Extrait du document »
L’apport de fer stimulerait la photosynthèse dans l’océan
Aujourd’hui, une cinquantaine de projets soutenus par des communautés scientifiques associées au secteur privé, principalement aux États-Unis et en Chine, cherchent à augmenter l’efficacité de ces deux processus. La fertilisation par le fer – essentiel au développement des micro-organismes marins – revient ainsi en force.
« Donnez-moi une demi-citerne de fer, et je vous donnerai une période glaciaire « : cette formule est de John Martin, l’océanographe américain qui a émis, au début des années 1990, l’hypothèse selon laquelle l’apport de ce minerai stimulerait la photosynthèse dans les zones océaniques qui en manquent. Si l’expérimentation à grande échelle a montré que c’est bien le cas, l’efficacité du transfert de carbone vers les profondeurs reste variable et incertaine.
Lorsque des acteurs privés ont proposé d’utiliser la fertilisation en fer en échange de crédits carbone, la convention de Londres de 2008 a restreint la méthode aux seules expériences scientifiques contrôlées. Car les études ont mis en évidence que cette pratique favorise la prolifération de certains types de microalgues au détriment d’autres, entraînant des déséquilibres trophiques et la production de gaz à effet de serre secondaires.

Lignes de données »
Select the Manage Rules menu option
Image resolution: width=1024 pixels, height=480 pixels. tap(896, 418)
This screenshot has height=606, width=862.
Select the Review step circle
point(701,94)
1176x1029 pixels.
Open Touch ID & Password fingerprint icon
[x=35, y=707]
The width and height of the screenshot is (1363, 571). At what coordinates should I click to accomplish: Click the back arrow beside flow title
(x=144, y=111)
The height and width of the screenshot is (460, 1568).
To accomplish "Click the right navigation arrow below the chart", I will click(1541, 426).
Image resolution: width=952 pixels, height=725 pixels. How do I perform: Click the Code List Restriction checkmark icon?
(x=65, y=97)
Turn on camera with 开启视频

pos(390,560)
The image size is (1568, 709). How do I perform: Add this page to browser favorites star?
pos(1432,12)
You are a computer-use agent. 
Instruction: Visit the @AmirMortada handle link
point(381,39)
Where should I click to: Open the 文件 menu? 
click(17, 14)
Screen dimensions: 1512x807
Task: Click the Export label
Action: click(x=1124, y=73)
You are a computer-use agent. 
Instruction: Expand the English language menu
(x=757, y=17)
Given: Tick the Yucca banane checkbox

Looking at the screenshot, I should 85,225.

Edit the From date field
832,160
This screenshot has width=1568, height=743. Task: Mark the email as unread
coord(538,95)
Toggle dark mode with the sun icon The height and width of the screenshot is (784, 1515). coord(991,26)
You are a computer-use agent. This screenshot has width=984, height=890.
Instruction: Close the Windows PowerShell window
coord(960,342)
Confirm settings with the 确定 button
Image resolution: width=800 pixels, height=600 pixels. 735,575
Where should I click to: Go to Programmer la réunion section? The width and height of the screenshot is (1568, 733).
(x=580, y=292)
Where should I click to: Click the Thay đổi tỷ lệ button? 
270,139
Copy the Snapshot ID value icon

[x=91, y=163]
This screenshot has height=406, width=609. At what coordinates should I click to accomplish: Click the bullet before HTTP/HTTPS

Tâche demandée » Renvoyez sans modification le passage de l'extrait sur la fertilisation de l'océan par le fer compris entre "L’apport de fer" et "ainsi en force.", bornes incluses.

Réponse attendue »
L’apport de fer stimulerait la photosynthèse dans l’océan
Aujourd’hui, une cinquantaine de projets soutenus par des communautés scientifiques associées au secteur privé, principalement aux États-Unis et en Chine, cherchent à augmenter l’efficacité de ces deux processus. La fertilisation par le fer – essentiel au développement des micro-organismes marins – revient ainsi en force.